Obama arrive. Avec, dans son sillage, des espoirs démesurés et la conviction que, désormais, tout est de nouveau possible. De quoi nous donner une féroce envie de redécouvrir «l'Amérique». Six journalistes de La Presse ont fouillé dans leurs souvenirs, parfois récents, parfois lointains. Ils partagent avec nous leurs moments de grâce à l'endroit d'un pays qui se trouve, une fois de plus, à un carrefour.

Il avait peut-être mon âge. Vingt-quatre, vingt-cinq ans. Grand, gros surtout, le regard absent, fixant le néant, pratiquement soudé à son siège, les bras lourds posés sur une énorme chaîne stéréo.

 

Il est monté à bord quelque part au Mississippi et n'a pas bougé d'un poil, ni en Alabama ni au Tennessee, avant de descendre dans le Kentucky. On ne s'est pas adressé la moindre parole.

C'était il y a 10 ans. Je me suis revu, récemment, coincé à l'arrière de cet autobus, entre la vitre bringuebalante du vieux Greyhound et le ghetto blaster surdimensionné de ce jeune Noir impassible, respirant les émanations pestilentielles des toilettes en découvrant les bidonvilles de la Bible Belt.

Le 4 novembre dernier, j'étais à Grant Park, à Chicago. Avec un ami journaliste qui était aussi à mes côtés, jadis, dans cet autobus poussiéreux du sud des États-Unis. Deux vieilles dames noires venaient de s'effondrer en larmes devant moi en apprenant que Barack Obama avait remporté l'élection présidentielle. J'ai repensé à ce grand garçon nonchalant, au regard triste. Qu'aurait-il dit à l'époque si je lui avais annoncé que dans 10 ans, un Noir serait président des États-Unis?

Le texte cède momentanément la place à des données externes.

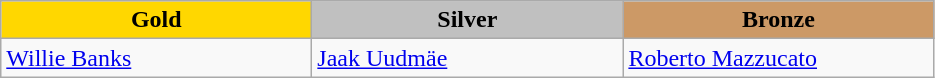
Silver (468, 20)
Willie Banks (156, 58)
Roberto Mazzucato (778, 58)
Jaak Uudmäe (468, 58)
Bronze (778, 20)
Gold (156, 20)
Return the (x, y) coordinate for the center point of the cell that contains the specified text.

L'Amérique que j'aime se trouve sur la route qui mène partout et nulle part. Vers des pôles austères aux ciels inquiets et vers d'improbables destins.

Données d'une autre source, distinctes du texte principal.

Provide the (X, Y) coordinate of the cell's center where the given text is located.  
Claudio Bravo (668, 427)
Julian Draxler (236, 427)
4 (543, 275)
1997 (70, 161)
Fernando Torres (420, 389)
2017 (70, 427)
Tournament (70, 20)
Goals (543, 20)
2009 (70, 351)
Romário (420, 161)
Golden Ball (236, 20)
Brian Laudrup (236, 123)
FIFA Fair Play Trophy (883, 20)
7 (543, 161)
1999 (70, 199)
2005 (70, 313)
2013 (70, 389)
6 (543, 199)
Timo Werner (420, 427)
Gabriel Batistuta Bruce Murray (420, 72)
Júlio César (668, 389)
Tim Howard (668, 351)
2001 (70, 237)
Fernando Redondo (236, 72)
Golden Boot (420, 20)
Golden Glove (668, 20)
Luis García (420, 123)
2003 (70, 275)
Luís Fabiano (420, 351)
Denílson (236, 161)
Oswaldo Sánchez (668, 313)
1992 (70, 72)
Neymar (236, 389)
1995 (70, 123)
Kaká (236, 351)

C'est l'Amérique de ce voyage retour, de la Louisiane à Montréal. Quelque 50 heures d'un trajet ininterrompu - sinon par une sieste à même le sol de la gare de New York -, à observer le va-et-vient des passagers et à glaner des tranches de la vie quotidienne à travers la vitre sale d'un autobus nauséabond. À côté d'un garçon stoïque qui fixe peut-être aujourd'hui autre chose que le néant.